Last year, tech companies reported over 45 million online photos and videos of children being sexually abused — more than double what they found the previous year.
Online predators create and share the illegal material, which is increasingly cloaked by technology. Tech companies, the government and the authorities are no match.
The images are horrific. Children, some just 3 or 4 years old, being sexually abused and in some cases tortured.
Pictures of child sexual abuse have long been produced and shared to satisfy twisted adult obsessions. But it has never been like this: Technology companies reported a record 45 million online photos and videos of the abuse last year.
More than a decade ago, when the reported number was less than a million, the proliferation of the explicit imagery had already reached a crisis point. Tech companies, law enforcement agencies and legislators in Washington responded, committing to new measures meant to rein in the scourge. Landmark legislation passed in 2008.
Yet the explosion in detected content kept growing — exponentially.

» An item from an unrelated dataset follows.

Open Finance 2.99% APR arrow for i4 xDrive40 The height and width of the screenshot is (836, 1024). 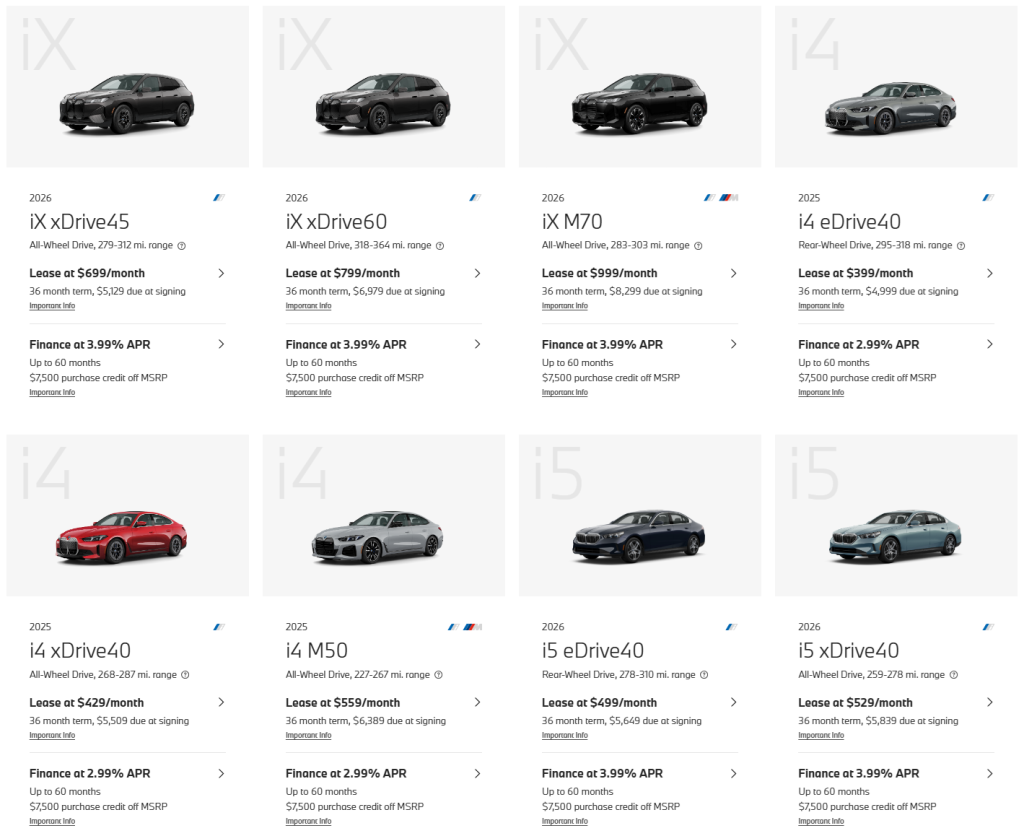221,773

An investigation by The New York Times found an insatiable criminal underworld that had exploited the flawed and insufficient efforts to contain it. As with hate speech and terrorist propaganda, many tech companies failed to adequately police sexual abuse imagery on their platforms, or failed to cooperate sufficiently with the authorities when they found it.
Law enforcement agencies devoted to the problem were left understaffed and underfunded, even as they were asked to handle far larger caseloads.
The Justice Department, given a major role by Congress, neglected even to write mandatory monitoring reports, nor did it appoint a senior executive-level official to lead a crackdown. And the group tasked with serving as a federal clearinghouse for the imagery — the go-between for the tech companies and the authorities — was ill equipped for the expanding demands.
A paper recently published in conjunction with that group, the National Center for Missing and Exploited Children, described a system at “a breaking point,” with reports of abusive images “exceeding the capabilities of independent clearinghouses and law enforcement to take action.” It suggested that future advancements in machine learning might be the only way to catch up with the criminals.